Frances-Ann adored her; and it was easy to see why.
I was happy in this school, and had no trouble working hard for the preceptresses, who were encouraging and helpful. I found Natural Sciences fascinating for their own sake, and considered the possibilities for my thievery,
Then came the long holiday, and I went back to begging and thieving, to maintain my bank balance. I had a number of costumes which lived in old Sara Deleven’s rooms; the concierge cared little if I was there or not, alive or dead, as long as the rent was paid on time. I learned how to make sores, and some of our lessons in Natural Science came in useful in manipulating grease paint, to make it into raised sores to be applied.

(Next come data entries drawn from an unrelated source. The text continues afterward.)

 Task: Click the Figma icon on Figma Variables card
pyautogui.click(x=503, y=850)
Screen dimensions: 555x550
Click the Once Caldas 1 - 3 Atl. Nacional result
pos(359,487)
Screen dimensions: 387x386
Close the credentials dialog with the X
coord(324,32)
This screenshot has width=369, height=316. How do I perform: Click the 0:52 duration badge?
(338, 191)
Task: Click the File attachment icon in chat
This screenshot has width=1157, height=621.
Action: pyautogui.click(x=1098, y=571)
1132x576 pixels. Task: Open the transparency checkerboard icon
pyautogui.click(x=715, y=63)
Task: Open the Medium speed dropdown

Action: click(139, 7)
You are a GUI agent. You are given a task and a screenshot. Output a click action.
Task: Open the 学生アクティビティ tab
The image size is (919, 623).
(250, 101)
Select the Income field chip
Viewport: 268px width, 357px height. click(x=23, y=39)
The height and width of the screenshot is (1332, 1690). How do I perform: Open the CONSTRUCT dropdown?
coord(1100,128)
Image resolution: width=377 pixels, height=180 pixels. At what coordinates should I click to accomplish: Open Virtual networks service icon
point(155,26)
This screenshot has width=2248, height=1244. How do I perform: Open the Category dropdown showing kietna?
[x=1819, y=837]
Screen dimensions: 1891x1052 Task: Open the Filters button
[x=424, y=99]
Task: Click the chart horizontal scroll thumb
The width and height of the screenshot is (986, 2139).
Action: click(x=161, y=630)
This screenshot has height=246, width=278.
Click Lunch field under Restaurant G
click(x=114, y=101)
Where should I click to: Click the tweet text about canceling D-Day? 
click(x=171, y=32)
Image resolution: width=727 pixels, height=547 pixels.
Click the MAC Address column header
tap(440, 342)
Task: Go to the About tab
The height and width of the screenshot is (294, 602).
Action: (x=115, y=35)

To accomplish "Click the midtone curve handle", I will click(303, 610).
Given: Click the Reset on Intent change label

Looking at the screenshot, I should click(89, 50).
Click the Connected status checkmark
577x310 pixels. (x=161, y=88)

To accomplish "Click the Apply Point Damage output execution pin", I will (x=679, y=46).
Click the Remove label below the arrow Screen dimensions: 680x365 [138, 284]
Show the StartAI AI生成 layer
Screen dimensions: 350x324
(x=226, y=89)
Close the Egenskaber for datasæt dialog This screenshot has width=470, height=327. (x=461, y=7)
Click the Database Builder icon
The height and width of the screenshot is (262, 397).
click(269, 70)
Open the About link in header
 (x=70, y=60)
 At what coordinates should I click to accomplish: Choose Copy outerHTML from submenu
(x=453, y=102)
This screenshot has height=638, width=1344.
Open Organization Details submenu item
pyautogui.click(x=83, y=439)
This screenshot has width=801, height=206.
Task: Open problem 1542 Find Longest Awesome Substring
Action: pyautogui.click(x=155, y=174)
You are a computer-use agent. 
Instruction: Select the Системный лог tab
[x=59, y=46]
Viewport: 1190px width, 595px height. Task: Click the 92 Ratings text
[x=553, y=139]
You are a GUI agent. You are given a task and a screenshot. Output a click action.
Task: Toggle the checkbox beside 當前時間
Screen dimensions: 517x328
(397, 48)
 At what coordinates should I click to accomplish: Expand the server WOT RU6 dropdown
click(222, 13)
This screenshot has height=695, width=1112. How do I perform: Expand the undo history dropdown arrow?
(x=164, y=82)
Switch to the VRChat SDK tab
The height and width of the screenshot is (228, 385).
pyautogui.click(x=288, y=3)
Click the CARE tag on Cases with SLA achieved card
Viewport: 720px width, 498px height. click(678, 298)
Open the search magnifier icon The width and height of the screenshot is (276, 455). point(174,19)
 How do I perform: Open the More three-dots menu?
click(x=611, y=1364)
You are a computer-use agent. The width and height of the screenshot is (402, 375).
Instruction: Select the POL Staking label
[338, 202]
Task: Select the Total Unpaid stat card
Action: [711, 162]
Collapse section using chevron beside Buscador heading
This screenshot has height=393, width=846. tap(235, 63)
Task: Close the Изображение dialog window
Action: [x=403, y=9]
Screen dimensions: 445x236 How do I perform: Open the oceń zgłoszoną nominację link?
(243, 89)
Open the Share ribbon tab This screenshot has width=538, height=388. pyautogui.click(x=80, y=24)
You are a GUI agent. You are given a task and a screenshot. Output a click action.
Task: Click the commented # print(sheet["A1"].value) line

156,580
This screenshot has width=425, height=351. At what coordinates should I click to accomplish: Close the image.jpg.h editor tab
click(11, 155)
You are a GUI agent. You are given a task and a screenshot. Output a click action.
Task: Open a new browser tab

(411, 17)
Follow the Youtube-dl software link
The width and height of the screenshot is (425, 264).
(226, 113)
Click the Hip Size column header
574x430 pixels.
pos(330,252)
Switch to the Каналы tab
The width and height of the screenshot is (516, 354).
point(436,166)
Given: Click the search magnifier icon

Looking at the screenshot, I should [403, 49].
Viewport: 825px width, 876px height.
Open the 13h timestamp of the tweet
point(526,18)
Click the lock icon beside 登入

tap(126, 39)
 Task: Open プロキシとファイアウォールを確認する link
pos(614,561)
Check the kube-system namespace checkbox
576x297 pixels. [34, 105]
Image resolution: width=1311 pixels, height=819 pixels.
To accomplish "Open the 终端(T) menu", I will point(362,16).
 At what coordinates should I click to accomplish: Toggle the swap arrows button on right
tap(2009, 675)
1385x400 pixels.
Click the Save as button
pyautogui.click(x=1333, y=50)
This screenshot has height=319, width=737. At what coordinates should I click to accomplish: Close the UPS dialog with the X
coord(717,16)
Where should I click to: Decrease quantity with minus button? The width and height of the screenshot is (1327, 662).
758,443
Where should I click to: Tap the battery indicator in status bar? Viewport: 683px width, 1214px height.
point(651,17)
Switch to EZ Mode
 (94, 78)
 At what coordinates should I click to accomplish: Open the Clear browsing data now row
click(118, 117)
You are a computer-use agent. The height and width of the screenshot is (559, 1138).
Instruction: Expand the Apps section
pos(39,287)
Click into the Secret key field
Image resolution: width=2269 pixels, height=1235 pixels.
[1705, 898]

The trick was not to make them too hideous, or I would be shunned. Begging is an artform.
I also discovered that beggars are invisible, like servants and children when I overheard two men plotting to kill another.
I resumed my schoolgirl appearance to go to the Metropolitan Police Station, still in Bow Street. I was perfectly respectable, and spoke to the sergeant who was taking complaints.
“I heard a murder being plotted, sir,” I said.
I was not expecting to have my ears boxed.
“Run along, little girl, and don’t involve police in your fantasies!” roared the red-faced man.
“Well, I won’t bother another time,” I said, injured.
I had given my address and name before starting my report, and parbleu! Another policeman turned up, with the one who had boxed my ear.
“Sergeant Davis wants to apologise,” said the other. “I am Inspector Jack Pencastle; tell me your story.”
Davis muttered an apology with ill grace.
“I was giving money to an old woman beggar,” I said. “And two men were passing, discussing things. And the old woman said you would take no notice of her.”
“Perhaps some would not,” said Pencastle. “But you tell her to ask for me, Jack Pencastle, and I’ll listen.”
And that, dear reader, is how I became a police informant.
It did not pay well, but it was a little bit extra, which I later found out came from Pencastle’s own wage packet. But just occasionally, there was a golden payout from someone who got a geegaw back, or who wasn’t killed.